PARIS
Pedro Cabrita Reis offre à voir trois sculptures monumentales évoquant cette figure archétypale grecque.
Paris. C’est l’un des projets emblématiques de la Saison France-Portugal 2022 (qui se tient dans les deux pays jusqu’en octobre). Les Trois Grâces de Pedro Cabrita Reis (2022, voir ill.) sont à découvrir aux Tuileries. On pourra regretter que cette œuvre monumentale ne soit a priori pas installée de manière pérenne dans le jardin, mais on ne peut que se féliciter de l’invitation du Louvre à l’artiste portugais. Le travail de ce dernier a été peu vu en France, à l’exception de sa participation à la 10e Biennale de Lyon en 2009, de l’exposition monographique que lui consacra le Carré d’art à Nîmes l’année suivante, et plus récemment d’une Forêt de béton imaginée pour le Musée des civilisations de l’Europe et de la Méditerranée (2018-2019).

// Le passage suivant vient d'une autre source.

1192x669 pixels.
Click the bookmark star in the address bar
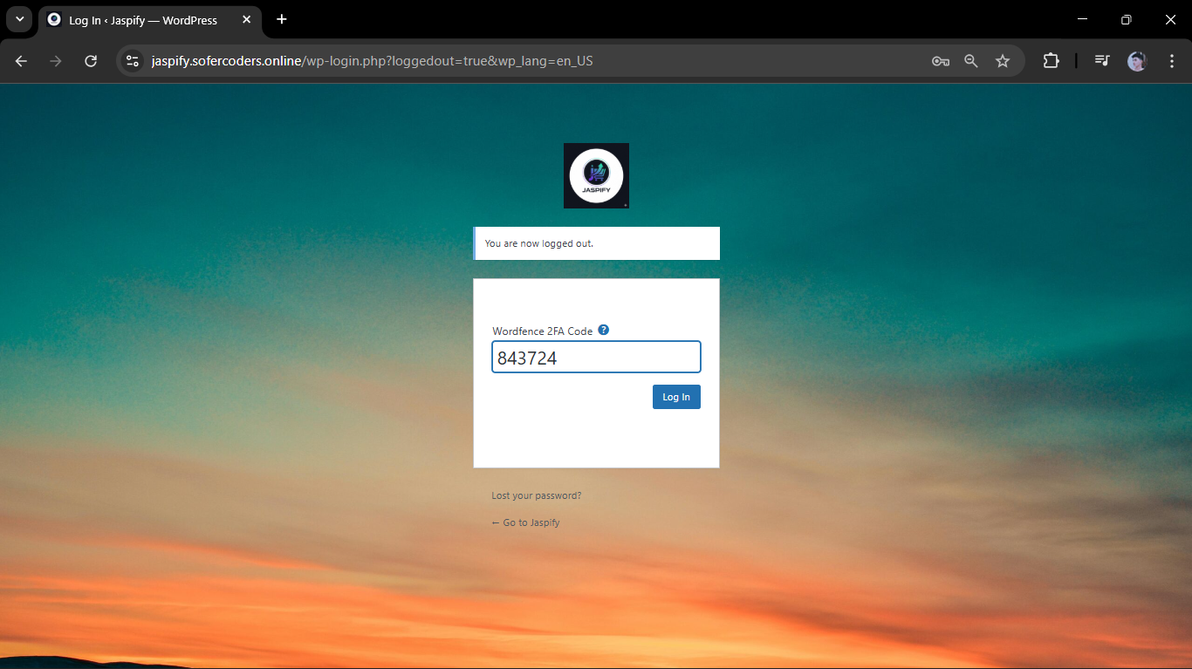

Le thème très classique auquel il a choisi de se confronter avec ce groupe de sculptures surprendra si l’on connaît surtout ses installations empruntant au registre architectural, où dominent l’éclat des néons et les lignes sinueuses des câbles électriques – on en verra bientôt une nouvelle déclinaison monumentale, Field, lors de la prochaine Biennale de Venise. Ici, ces trois figures mythologiques sont un prétexte pour parler de sculpture, donc d’espace et de temps, puisqu’il s’agit de s’inscrire dans une histoire de l’art. Non seulement Pedro Cabrita Reis a choisi de séparer les trois sœurs, que l’iconographie représente traditionnellement enlacées, mais il a effacé leurs traits, pour ne garder que leur silhouette vaguement anthropomorphe, mêlant effets de drapés et blocs géométriques bruts dans un jeu de (dé)construction. La présence humaine est donc seulement suggérée par ces totems de liège nappés de blanc évoquant une statuaire que l’on aurait sortie d’une réserve encore empaquetée. Pedro Cabrita Reis dit s’intéresser aux moments de rupture, en art, seulement pour les possibilités qu’ils offrent de bâtir sur les ruines, mais fait peu de cas des ready-made d’urinoirs. Il partage cependant avec Marcel Duchamp l’affirmation selon laquelle le spectateur fait l’œuvre. Ainsi, cette figure humaine apparemment absente, si l’on regarde bien ses Trois Grâces, il en est sûr : on la verra surgir.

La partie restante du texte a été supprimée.